TASK LIST –
A. Print the passage on Gingrich's book deal word for word, starting at the words "A primary object" and stopping after "his wife Marianne.".
B. Carry on the passage on Gingrich's book deal from its last sentence.

TEXT SHOWN –
▽

The too-generous help of influence-seeking "friends" and shady dealings
regarding a book eventually hung Speaker Jim Wright. Now, the same
elements may prove Newt Gingrich's undoing. In late July, the House
Ethics Committee was preparing to launch an official investigation of
Gingrich.

Then in early August, the picture darkened still further for him.
Representative Bill Alexander, a Gingrich foe, sent a letter to the
committee alleging he had evidence of "over two hundred" instances of
potentially unethical practices-including illegal campaign contributions
and a "questionable" real-estate deal.

A primary object of the committee's scrutiny so far is the unorthodox
deal Gingrich constructed to promote his 1984 book Window of
Opportunity. When his publisher deemed the work not marketable enough to
warrant a hardcover run and extensive promotion, Gingrich created a
private partnership, COS Limited, managed by his wife Marianne.
Twenty-one donors, most of them wealthy businesspeople or influential
Republicans, including beer baron Joseph Coors, kicked in $5,000 each
for advertising and a Gingrich book tour. Publisher Jim Baen then agreed
to print the book in hardcover as well as paperback, ensuring Gingrich
the higher royalties possible from hardcover sales.

Marianne Gingrich was paid $11,500 by the partnership, and the
Gingriches have netted $24,036 in royalties-on sales of only 29,000
copies. Baen has said he knows of no similar deal in the publishing
industry; Gingrich has termed it "weird," but defends it as a straight
business venture.

Gingrich's critics read it differently, charging that the $5,000
contributions were illegal gifts. Some of the partners have indicated
that giving Gingrich exposure, not making money, was their main
motivation. "It was a soft investment," local developer Joel Cowan told
Michael Hinkelman of the Atlanta Business Chronicle. "The reason I got
involved was because I wanted to help disseminate his [Gingrich's]
ideas." COS Ltd. lost more than $100,000 during the book's first five
years, and partners got tax write-offs, which may be illegal. According
to the tax publication Highlights & Documents, "If the point of the book
was to promote Gingrich's career, then the expenses of promoting it
could be classified as political campaign expenditures," which are not
tax-deductible.

△

DATA RECORDS –
▽

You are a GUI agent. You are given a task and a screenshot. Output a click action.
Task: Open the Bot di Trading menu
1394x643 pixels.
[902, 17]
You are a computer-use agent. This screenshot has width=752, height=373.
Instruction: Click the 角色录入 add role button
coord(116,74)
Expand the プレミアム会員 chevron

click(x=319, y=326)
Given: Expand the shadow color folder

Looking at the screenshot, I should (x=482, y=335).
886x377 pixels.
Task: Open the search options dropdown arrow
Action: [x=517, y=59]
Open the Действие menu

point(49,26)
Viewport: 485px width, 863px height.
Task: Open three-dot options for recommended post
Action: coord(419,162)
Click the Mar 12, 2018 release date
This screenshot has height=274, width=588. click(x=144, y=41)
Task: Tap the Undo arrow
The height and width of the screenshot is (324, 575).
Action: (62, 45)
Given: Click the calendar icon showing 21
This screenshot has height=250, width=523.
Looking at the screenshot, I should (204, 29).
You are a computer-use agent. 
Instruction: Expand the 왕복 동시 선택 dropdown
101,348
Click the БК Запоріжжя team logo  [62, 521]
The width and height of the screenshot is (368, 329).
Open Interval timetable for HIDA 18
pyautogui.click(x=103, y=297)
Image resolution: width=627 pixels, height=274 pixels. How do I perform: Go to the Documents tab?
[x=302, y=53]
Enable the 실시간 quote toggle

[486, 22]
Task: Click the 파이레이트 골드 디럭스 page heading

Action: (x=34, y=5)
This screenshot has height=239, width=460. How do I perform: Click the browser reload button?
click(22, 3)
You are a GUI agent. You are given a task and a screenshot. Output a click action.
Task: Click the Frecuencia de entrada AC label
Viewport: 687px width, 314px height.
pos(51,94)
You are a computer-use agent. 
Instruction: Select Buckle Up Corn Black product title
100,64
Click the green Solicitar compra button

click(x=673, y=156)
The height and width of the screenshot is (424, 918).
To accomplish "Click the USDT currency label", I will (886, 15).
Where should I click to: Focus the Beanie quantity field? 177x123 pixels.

△

RESPONSES FOR EACH TASK –
A.
A primary object of the committee's scrutiny so far is the unorthodox
deal Gingrich constructed to promote his 1984 book Window of
Opportunity. When his publisher deemed the work not marketable enough to
warrant a hardcover run and extensive promotion, Gingrich created a
private partnership, COS Limited, managed by his wife Marianne.

B.
Window of Opportunity investors and their family members also
contributed at least $60,000 to Gingrich congressional campaigns between
1978 and 1988. And some of them have bid on or received federal
contracts. One question certain to be uppermost in the minds of the
ethics committee: Didn't many partners join his high-risk venture simply
because he was in a position to sway legislation to their benefit? "This
was no riskier than a Broadway play," asserts Gingrich. "I'm a public
celebrity ... so is William F. Buckley. William E Buckley routinely
raises a lot of money for National Review every year without any
legislative influence."

So they invested in the book because Gingrich is a celebrity, not
because he is a congressman? "That's right," Gingrich replied.

Long before Gingrich could call himself a celebrity, however, he raised
$13,000 for another book. In 1977, after two losses, Gingrich was
gearing up for a third, successful run for Congress, but was snapped for
cash, say those close to him at the time. A group of prominent
Republican businesspeople formed a limited partnership to advance him
the money to write a novel about the Russians invading Europe. Gingrich
used the $13,000 to take his family on research trip to Europe, but he
never produced a complete manuscript. Gingrich says this, like the COS
partnership, was an aboveboard venture that didn't work out; he simply
found out he was no novelist.

The deal for the 1977 novel "was nothing more than a sweetheart
arrangement by a select group of Newt Gingrich's wealthy friends,"
charges Arkansas Representative Beryl Anthony, Jr., chairman of the
Democratic Congressional Campaign Committee (DCCC). "After eleven years
and no book, now appears the real objective of this business partnership
was to allow Gingrich a means financial gain not available to the
average American."

For a self-styled champion of entrepreneurship, Gingrich's own ventures
tend to raise more accusations than money. Last year, the DCCC charged a
Gingrich-headed political action committee, Conservatives for Hope and
Opportunity (CHO), with mail fraud. An April 1986 direct-mail piece
signed by Gingrich assures previous donors, "Your gift has been put to
work helping CHO fund conservatives running for the House of
Representatives in this year's election," then hits up the reader for
more money. In fact, while CHO raised $217,868.80 from March 1985
through June 30, 1987, only $900.00 was spent on direct contributions to
candidates. The rest was spent on direct mailings, fees for consultants
and vendors, and travel for Gingrich.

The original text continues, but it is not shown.